2 large unpeeled sweet potatoes, cut lengthwise into 6 wedges
3 Tbsp. olive oil
Salt and pepper

Preheat the oven to 375°F. Put the potatoes in a deep baking pan large enough to fit them in one layer, then add the oil, salt, and pepper. Over medium-high heat on the stove, cook the potatoes until well browned, about 10 minutes. Transfer the pan to the oven and bake until the potatoes are tender inside and crispy outside, about 20 minutes. Broil them for a few minutes to crisp the skins.

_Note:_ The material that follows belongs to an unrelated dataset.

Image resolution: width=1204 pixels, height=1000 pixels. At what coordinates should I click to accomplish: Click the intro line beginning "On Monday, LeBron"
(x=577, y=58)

PER SERVING: 146 Calories, 10g Fat (1g Sat.), 0mg Chol., 2g Fiber, 1g Pro., 13g Carb., 181mg Sod., 1mg Iron, 20mg Calcium

Cauliflower Curry in a Bowl

Photo: Maura McEvoy

Serves: 6

3 Tbsp. olive oil
Florets from 1/2 head cauliflower
1 small butternut squash, peeled and cubed
¼ cup raisins (mix of golden and black)
¼ cup minced shallots
2 cloves garlic, minced
2 thick slices fresh ginger, minced
2 small hot pickled peppers, like jalapeno, seeded, skinned, and chopped
1 ½ tsp. turmeric
½ tsp. mild curry powder
Pinch crushed red pepper flakes
Salt and pepper
1 14-oz. can coconut milk
1 cup freshly cooked chickpeas (or canned, drained and rinsed)
Fresh lime juice
Handful fresh flat-leaf parsley, finely chopped

Heat the oil in a large pot over medium-high heat. Add the cauliflower and cook until golden brown in places, about 5 minutes. Transfer the cauliflower to a bowl, add the squash to the pot, and cook for a few minutes. Add the raisins, shallots, garlic, ginger, pickled peppers, turmeric, curry powder, red pepper flakes, salt, and pepper, and cook until the garlic and shallots are softened.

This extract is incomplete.